I listened to an interview about a black woman telling how she was fearful for the lives of her teenage sons. As she talked about how she'd raised them to always be respectful and obedient, she shared she also taught them what to do just in case they were ever stopped by a policeman while driving. She said she told them to immediately place their hands on the steering wheel at the 10 and 2 position telling them not to speak unless spoken to and not to move. My heart went out to her. I couldn't imagine having to think ahead like that. What a shame...
I can't wrap my head around how their can be such hate just over the color of a person's skin. I was raised to love all people no matter their race. Of course, we saw the color, that couldn't be helped, but it didn't determine whether or not we could love or accept them. People are just people and we all descended from one man, Adam. Just because the color of our skin is different, we are the same. We all bleed red.
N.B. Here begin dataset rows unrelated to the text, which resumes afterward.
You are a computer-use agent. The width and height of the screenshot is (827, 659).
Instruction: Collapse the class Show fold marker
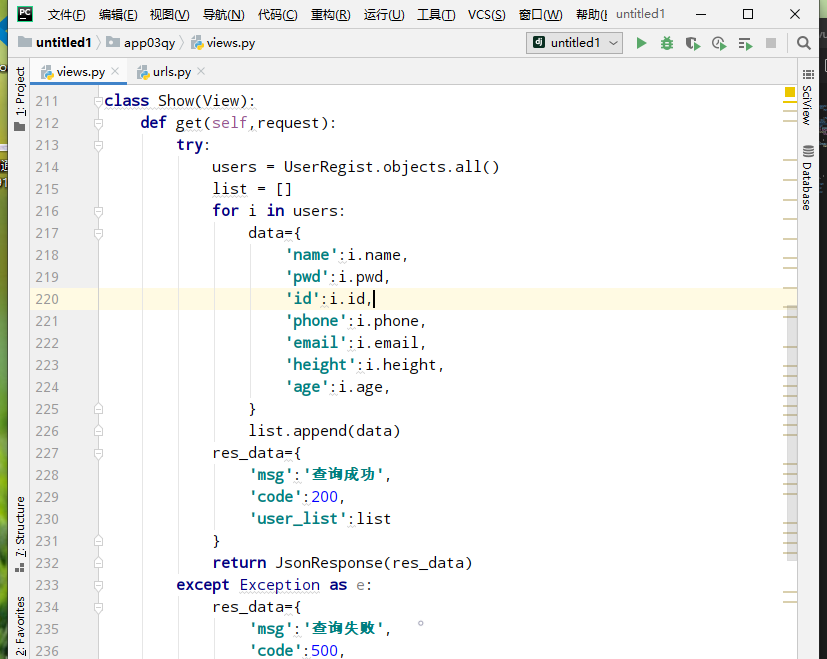[x=98, y=101]
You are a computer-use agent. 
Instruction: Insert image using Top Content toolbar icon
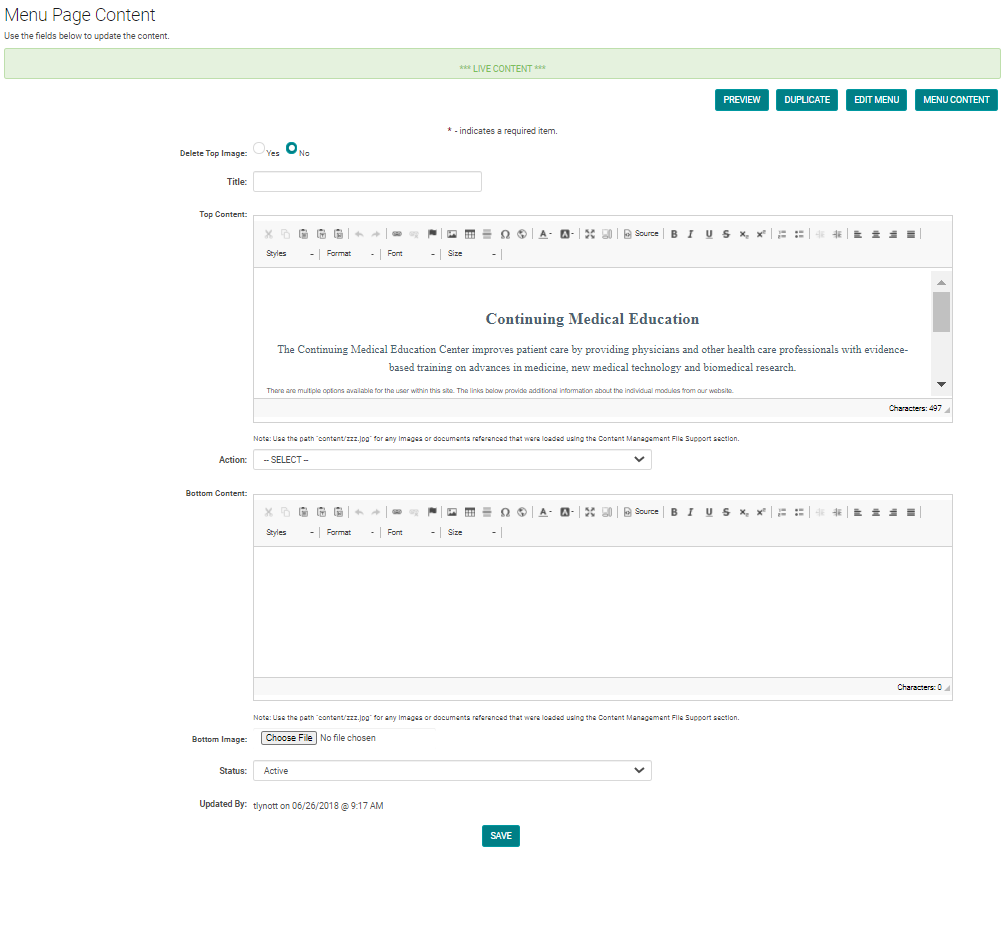[x=452, y=234]
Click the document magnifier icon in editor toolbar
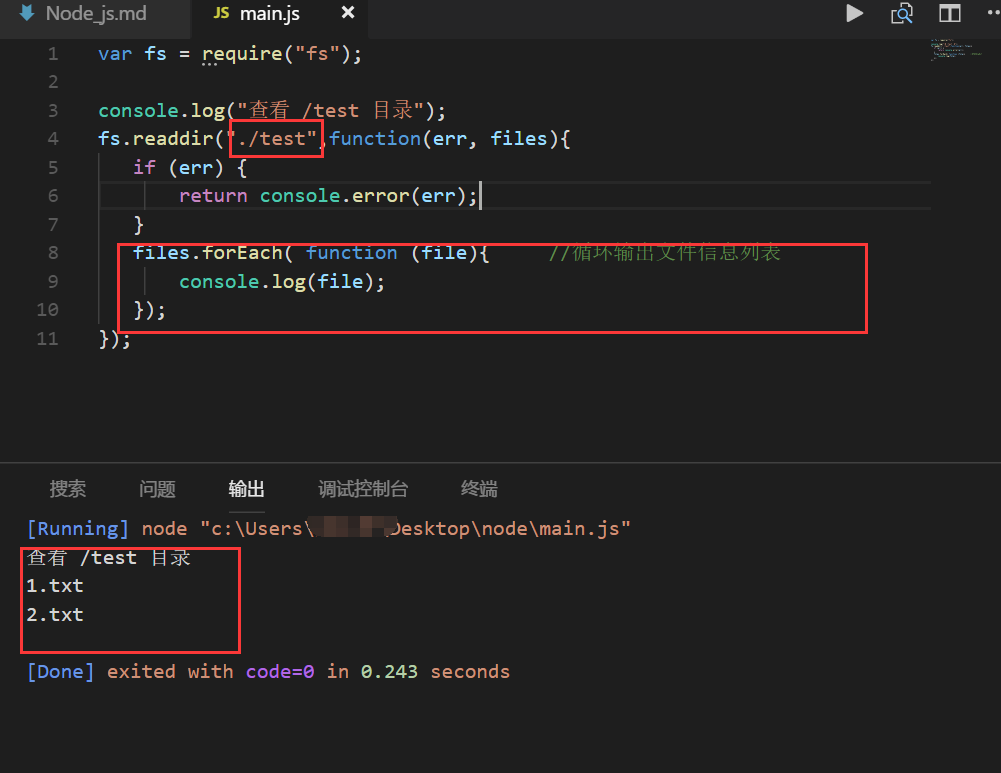The height and width of the screenshot is (773, 1001). tap(902, 13)
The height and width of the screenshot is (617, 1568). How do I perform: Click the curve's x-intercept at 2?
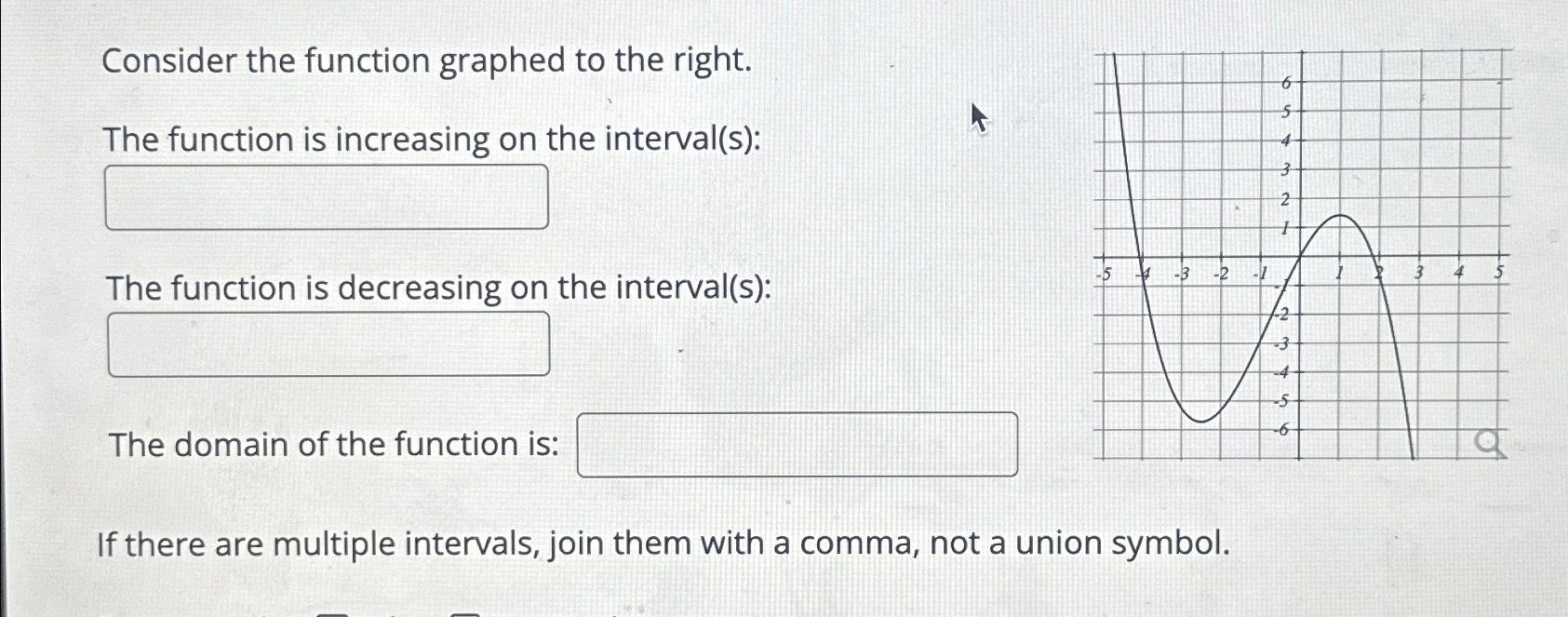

It breaks my heart to know black men, women, and children are still struggling with racism in today's world. You'd think it would have gotten better after all these years since Dr. Martin Luther King, Jr. and the Civil Rights Movement, but it hasn't. In fact, I believe it's only gotten worse.
I don't know what to say to my black friends. I want them to know I care but I don't want to sound flippant.
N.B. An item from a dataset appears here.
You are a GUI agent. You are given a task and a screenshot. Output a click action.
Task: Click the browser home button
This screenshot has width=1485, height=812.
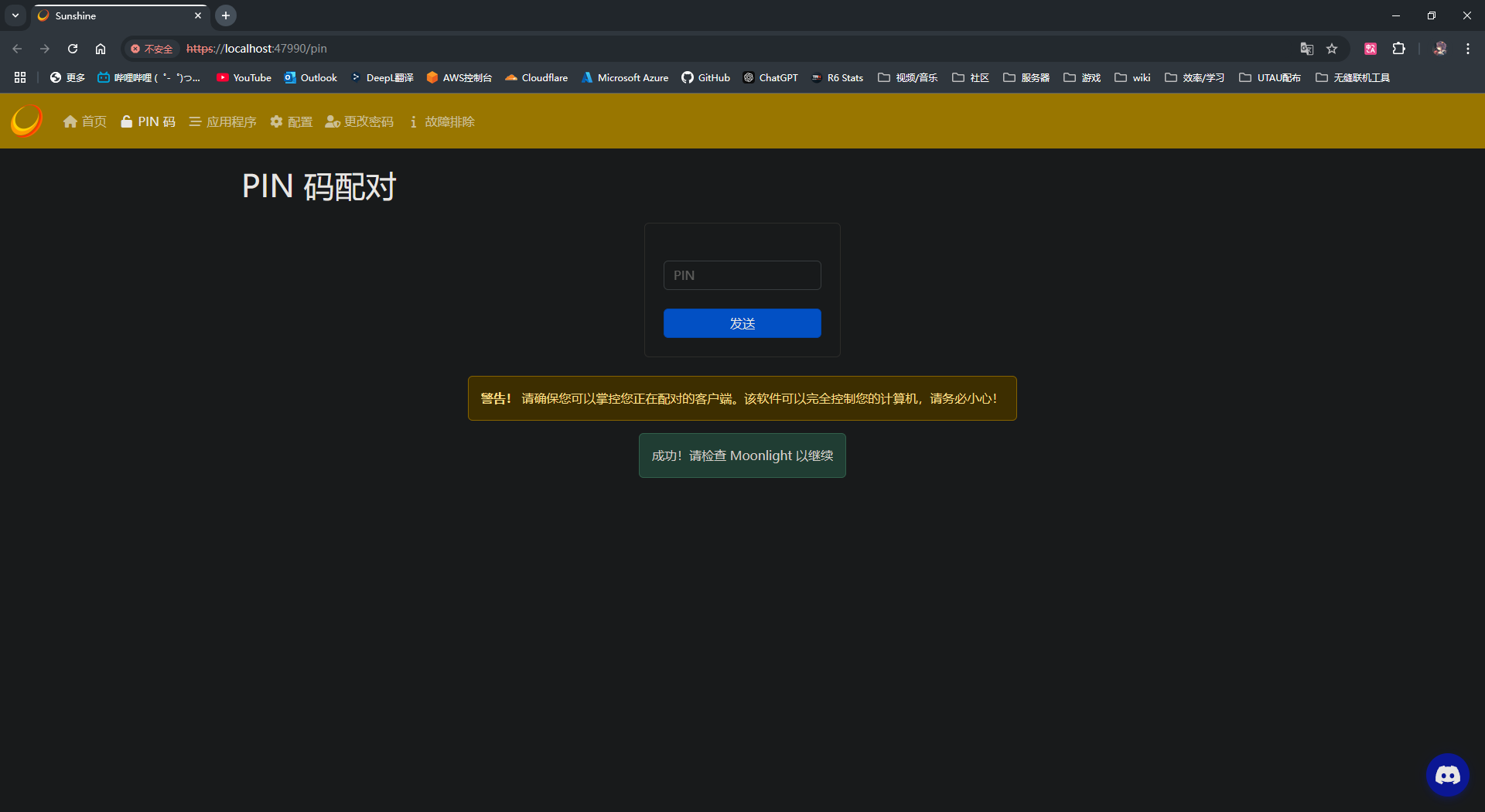tap(101, 49)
How will we ever remedy the current situation? The Bible tells us we're to love one another as we love ourselves. The only way I see the world changing is for true love to conquer all. And that will take a miracle of epic proportions.
Until things change, we have to do what we can to show others we care. One of the best ways we can do that is to listen, truly listen. We need to hear not only the words being said, but those that remain unsaid and we need to learn to have empathy.
The color of a person's skin should not determine their worth. We are all equal in the eyes of God. Maybe this generation can learn that truth.
“Love is the only force capable of transforming an enemy into a friend.” Dr. Martin Luther King, Jr.